Microsoft added the EnablePMTUBHDetect registry key to the Exchange Server, which forces the server to proactively detect “black holes” for each new given connection and then reduce the packet size appropriately.
We duplicated this mod onto the rest of our outward facing servers, plus some client machines that were having browsing problems from the network, which got us back into an operational situation.
However, this is not a permanent solution, the registry mod dramatically increases network traffic and we certainly do not want to have to implement it on every machine that ever connects to our network, so we need to actually track down the “black hole”. . . .
The generally accepted method for testing for “black holes” is to ping with the –f (do not fragment) flag set and increasing the packet size till you either receive a “Packet needs fragmenting but DF set” message back (healthy) or the ping times out (black hole).

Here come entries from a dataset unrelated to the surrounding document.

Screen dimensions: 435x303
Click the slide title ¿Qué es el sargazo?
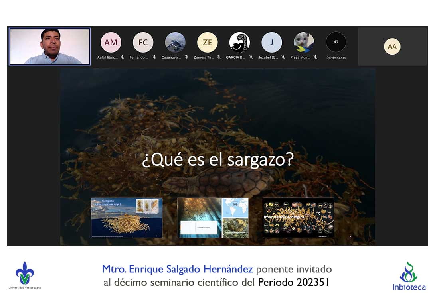click(x=218, y=160)
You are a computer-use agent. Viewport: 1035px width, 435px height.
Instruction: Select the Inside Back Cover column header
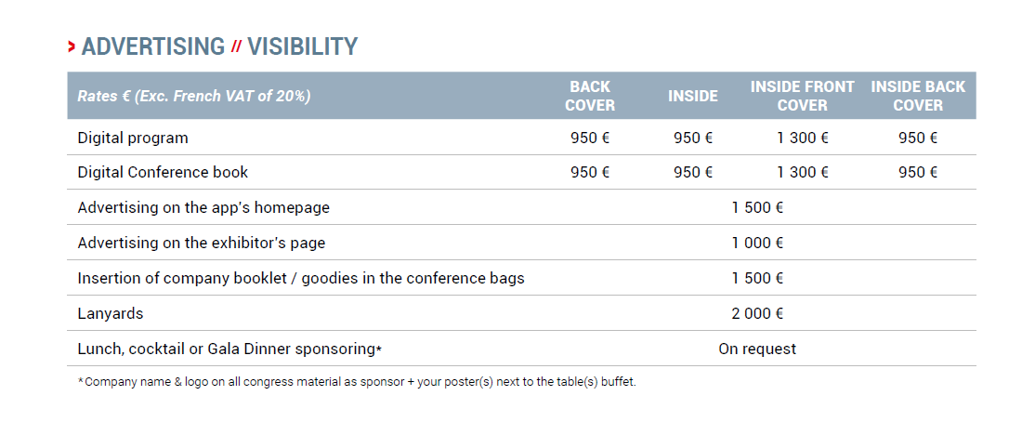point(918,96)
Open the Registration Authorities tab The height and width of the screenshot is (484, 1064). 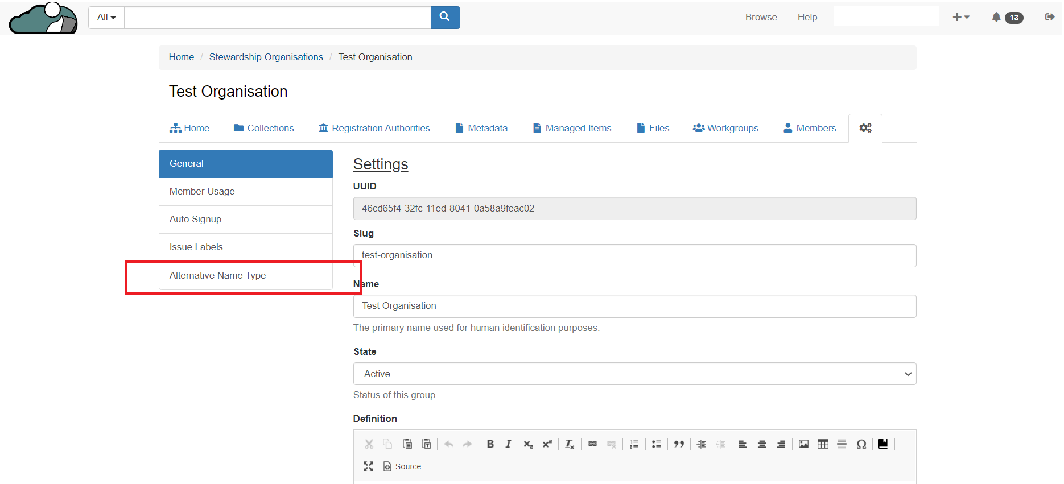(x=374, y=128)
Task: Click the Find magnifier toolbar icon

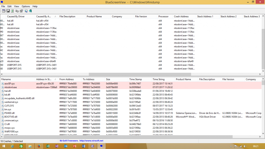Action: point(26,11)
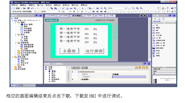
Task: Open the font name dropdown 宋体
Action: click(51, 11)
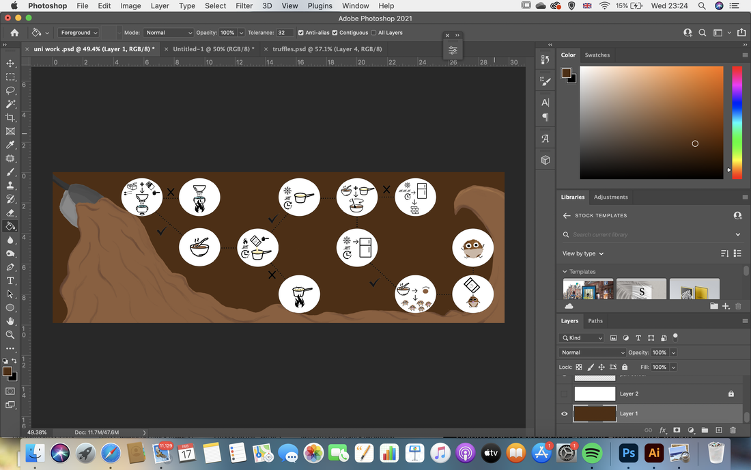Screen dimensions: 751x470
Task: Toggle the Anti-alias checkbox
Action: (301, 33)
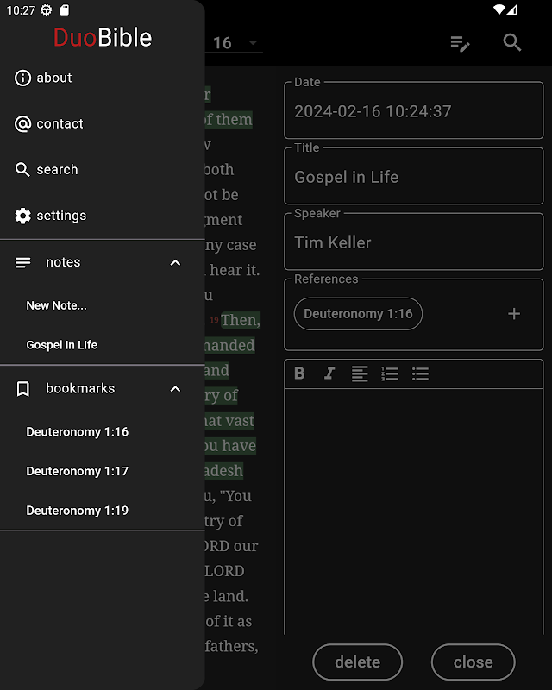The image size is (552, 690).
Task: Open the Deuteronomy 1:17 bookmark
Action: coord(77,471)

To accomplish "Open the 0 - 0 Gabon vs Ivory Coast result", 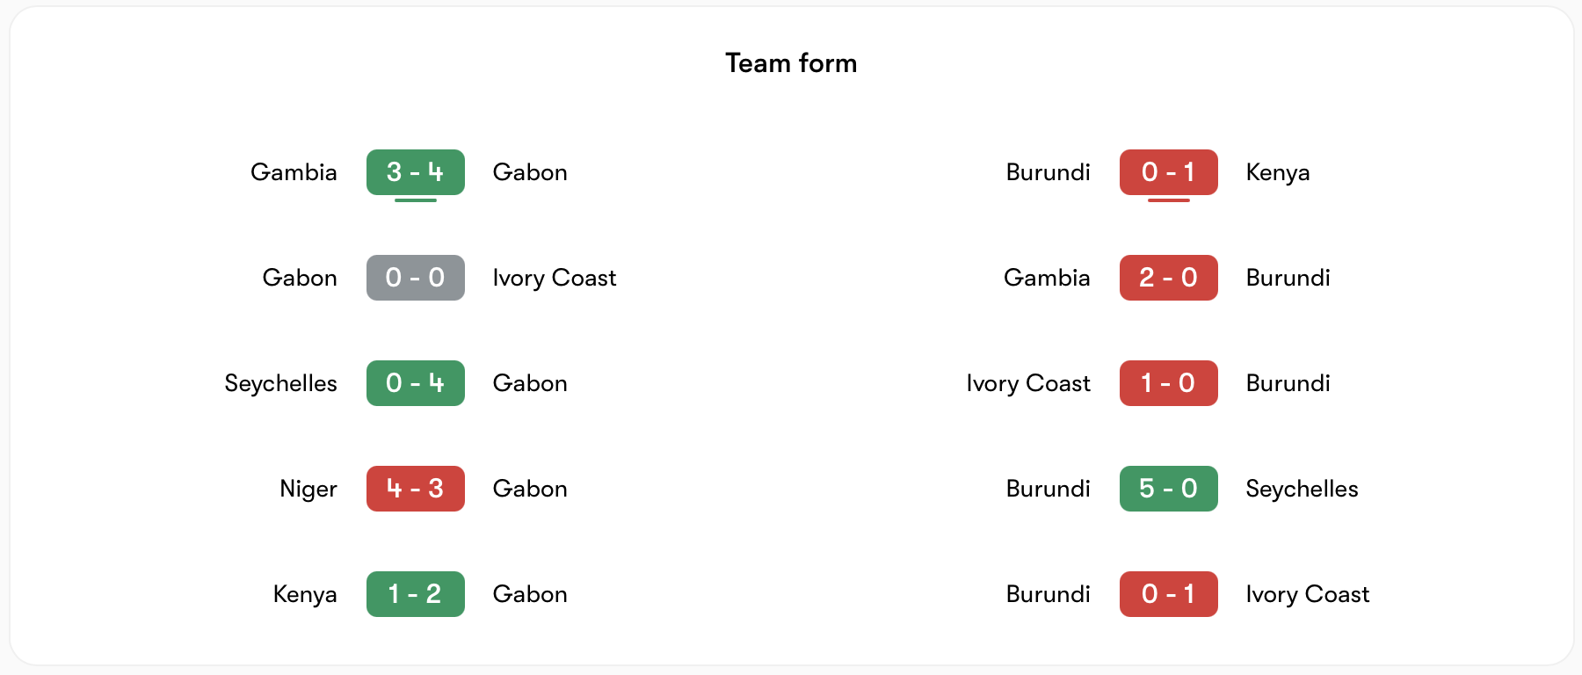I will [415, 278].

Therefore all the ping test conducted below are done so with DF set!
Because all the problems we were experiencing related exclusively to our in/out connections to the internet this is where we focused our testing.
The first point out past our Firebox (router/firewall) we can test to is our ISP’s WAN gateway. What we found was that when pinging this up to a size of 1468 (plus header) we got a response, any higher it timed out, until we reached 1472 when it provoked a response of “Packet needs fragmenting but DF set” (I suspect that this message was being generated by the PC itself rather than the gateway, as 1472, including a 28 byte header is the 1500 MTU set on the PC).
So...this would then confirm that there appears to be a “black hole” on our WAN and any packets over 1468 (plus header) are dropped!
What our ISP suggested was to set the MTU on our Firebox WAN interface from the default 1500 down to 1400, on the basis that this might pre-negotiate all outbound traffic down to an acceptable size.
Because this ‘appeared’ to do nothing (we could still ping out onto the internet with 1468) we then also set the LAN interface down to 1400 as well. This also had no affect so we set it back again.
Now this is where things start to appear illogical. . .
We seem to have a situation where the machines on our network are split into one of two groups:
• Have suffered from the “black hole” issue from the start (i.e. either could not provide services or browse certain sites etc)
• Can ping the WAN gateway, through the Firebox with a size greater than the MTU set on the Firebox interfaces
• Can ping any other Group A machines with a size up to 1472 and get a response
• Cannot ping Group B machines with anything greater than 1372, otherwise connection times out
• Did not seem to suffer any problems initially
• Now seem to have adjusted their MTU down to match the settings we temporarily put on the Firebox, even though it has since been lifted.
o Now.. if we ping anything with a size greater that 1372 (1400 less the 28 byte header) it generates its own “Packet needs fragmenting but DF set” message.
o This is being held by the machine somehow, to the point where even on my home Wi-Fi network (different adaptor) I get the same results.
To really demonstrate this problem we took a Group A and Group B machine, removed them from the
Network completely and connected them together with a single cable.
If we ping from A to B with a size of over 1372 it times out, if we do the same from B to A we get “Packet needs fragmenting but DF set”.
So in summary, it appears that we may have a “black hole” on our immediate WAN, however cannot really start to try and prove this as our machines either ignore the MTU settings on the firebox altogether or generate their own “Packet needs fragmenting but DF set” regardless.